Belgesel , 17 Temmuz 2013'te (kazanın 17. yıldönümü) Epix'te ilk kez yayınlandı. Yayınlanmasının ardından, davanın yeniden açılması için bir dilekçe verildi. Ancak 2014 yılında, NTSB talebi reddederek, bir füze veya bombaya dair hiçbir kanıt bulunmadığını yineledi ve şu sonuca vardı: Patlama, orta yakıt deposundaki yanıcı buharları tutuşturan bir kısa devreden kaynaklanmıştı.
TWA 800 sefer sayılı uçağın düşmesiyle ilgili soruşturma, ABD sivil havacılık tarihinin en kapsamlı ve masraflı soruşturmalarından biriydi. Yaklaşık 40 milyon dolara mal oldu ve dört yıl sürdü. Yüzlerce uzmanın katılımıyla gerçekleştirilen soruşturma, önemli bir teknik ve insan gücü gerektirdi.

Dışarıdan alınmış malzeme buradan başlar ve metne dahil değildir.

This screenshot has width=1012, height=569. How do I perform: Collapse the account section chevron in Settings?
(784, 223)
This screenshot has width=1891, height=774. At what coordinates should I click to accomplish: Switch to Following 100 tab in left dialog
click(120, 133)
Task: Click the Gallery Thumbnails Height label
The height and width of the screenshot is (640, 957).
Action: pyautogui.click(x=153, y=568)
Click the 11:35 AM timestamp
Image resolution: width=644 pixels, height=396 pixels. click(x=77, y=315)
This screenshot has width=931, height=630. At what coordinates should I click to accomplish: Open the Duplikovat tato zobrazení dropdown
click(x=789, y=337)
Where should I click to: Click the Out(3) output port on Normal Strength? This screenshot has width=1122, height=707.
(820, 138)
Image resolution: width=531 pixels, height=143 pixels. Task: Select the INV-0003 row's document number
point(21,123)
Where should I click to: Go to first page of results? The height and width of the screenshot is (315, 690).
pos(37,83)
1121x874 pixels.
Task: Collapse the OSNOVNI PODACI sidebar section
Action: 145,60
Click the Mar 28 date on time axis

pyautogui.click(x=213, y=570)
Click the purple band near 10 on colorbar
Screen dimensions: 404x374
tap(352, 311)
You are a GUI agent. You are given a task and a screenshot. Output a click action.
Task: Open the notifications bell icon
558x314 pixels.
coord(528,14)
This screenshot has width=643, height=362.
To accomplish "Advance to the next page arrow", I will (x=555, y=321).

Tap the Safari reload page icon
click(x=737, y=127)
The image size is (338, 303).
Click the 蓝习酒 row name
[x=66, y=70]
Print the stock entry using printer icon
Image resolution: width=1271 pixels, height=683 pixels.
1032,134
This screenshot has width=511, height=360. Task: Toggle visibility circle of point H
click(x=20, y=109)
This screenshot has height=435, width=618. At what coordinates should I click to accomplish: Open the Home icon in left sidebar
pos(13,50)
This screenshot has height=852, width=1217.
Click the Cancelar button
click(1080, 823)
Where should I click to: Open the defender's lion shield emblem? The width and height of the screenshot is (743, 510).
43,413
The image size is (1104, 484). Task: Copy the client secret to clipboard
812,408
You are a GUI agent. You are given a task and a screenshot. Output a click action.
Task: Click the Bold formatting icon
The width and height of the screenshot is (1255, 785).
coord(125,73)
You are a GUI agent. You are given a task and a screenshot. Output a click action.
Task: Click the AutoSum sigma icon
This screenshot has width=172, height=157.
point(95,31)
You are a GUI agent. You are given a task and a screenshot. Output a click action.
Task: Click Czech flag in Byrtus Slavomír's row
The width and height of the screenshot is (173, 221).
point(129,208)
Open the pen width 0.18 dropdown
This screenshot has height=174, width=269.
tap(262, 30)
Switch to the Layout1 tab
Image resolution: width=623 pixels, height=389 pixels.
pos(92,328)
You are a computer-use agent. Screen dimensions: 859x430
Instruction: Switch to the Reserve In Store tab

Operasyon, uçağın %95'inin okyanus tabanından çıkarılmasını, enkazın kapsamlı bir analizini, uçağın bir hangarda kısmen yeniden inşasını ve karmaşık test ve simülasyonları içeriyordu. Ayrıca, ilk 16 ay boyunca paralel bir cezai soruşturma yürüten FBI'ın da sürece dahil olması, maliyetlerin artmasına katkıda bulundu.
Ancak TWA Flight 800'ün etkisi sadece havada hissedilmedi: aynı zamanda internette de bir dönüm noktası oldu. 1996 yılında, kanal henüz ilk yıllarındayken, haber benzeri görülmemiş bir trafik yarattı. CNN'in web sitesine yapılan ziyaretler dört katına çıkarak günlük 3,9 milyona ulaştı. Benzer bir durum, normal ortalamasının iki katına çıkarak günde 1,5 milyondan fazla ziyaret alan The New York Times için de yaşandı.
Uçağın enkazı, yıllarca araştırmacıların eğitildiği Ashburn, Virginia'daki bir NTSB tesisinde muhafaza edildi. Ancak NTSB, 2021'de yeniden inşa edilen yapıyı tamamen sökeceğini duyurdu. Yapının teknik amacına hizmet ettiğini iddia ettiler. Süreç 2022'de tamamlandı.